Scaling calls for organisational creation. Michel identifies three functional ways in which NGOs drive change: via products/services, laws/policies, or norms/behaviours. These in turn involve creating a new market, re-segmenting an existing market, or fortifying an existing market.

While the startup phase was about development, the institutionalisation phase is about formalising vision and mission, and delivering these via processes. People, job roles and organisational culture are key drivers in this regard for mission clarity and commitment. The founders will have to gear up to move the customer base from beyond early adopters to the majority.

For example, the National Museum of the American Indian aimed to deliver a national collection of cultural artifacts, for researchers and the public. It developed a membership scheme, and leveraged political connections. The New York City Toilet Bowl Retrofit Programme offered citizens water saving options via subsidised toilet bowls. Plumber unions were engaged along with advocacy and educational campaigns, drawing on water conservation budgets from the government.

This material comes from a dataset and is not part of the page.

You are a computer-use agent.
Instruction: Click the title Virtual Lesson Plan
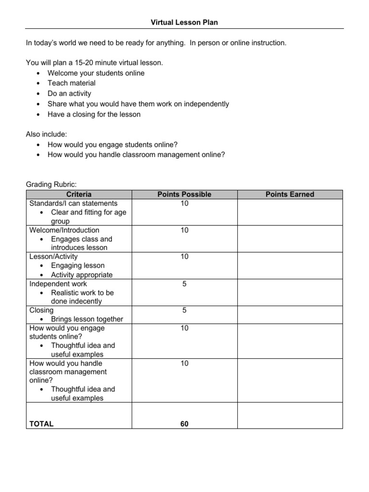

Catalog Choice gave consumers a voice in reducing paper waste by specifying only those print catalogues they would like to receive from catalogue vendors. It roped in partners such as the postal service and direct marketing associations.

Through 15 tables and charts, Michel compellingly shows how these organisations navigated the Lean Change Canvas throughout their journey. These tables include categorisation of interview responses by emotional intensity, attitudinal roadblocks among customers, positioning statements, mission statements, types of functional activity, impact metrics, and goal targets.

The book ends with some emerging trends in lean social space. Many foundations have innovation funds especially dedicated to rapid prototyped social change. There are even equivalents of FailCon in the social entrepreneur space. Governments are launching their own incubators and startup initiatives. Micro-grants and crowdfunding are encouraging more experimentation and smaller experiments.

“The lean startup for social change is a radical new way to listen to people. It is also a force for innovative democratisation,” sums up Michel.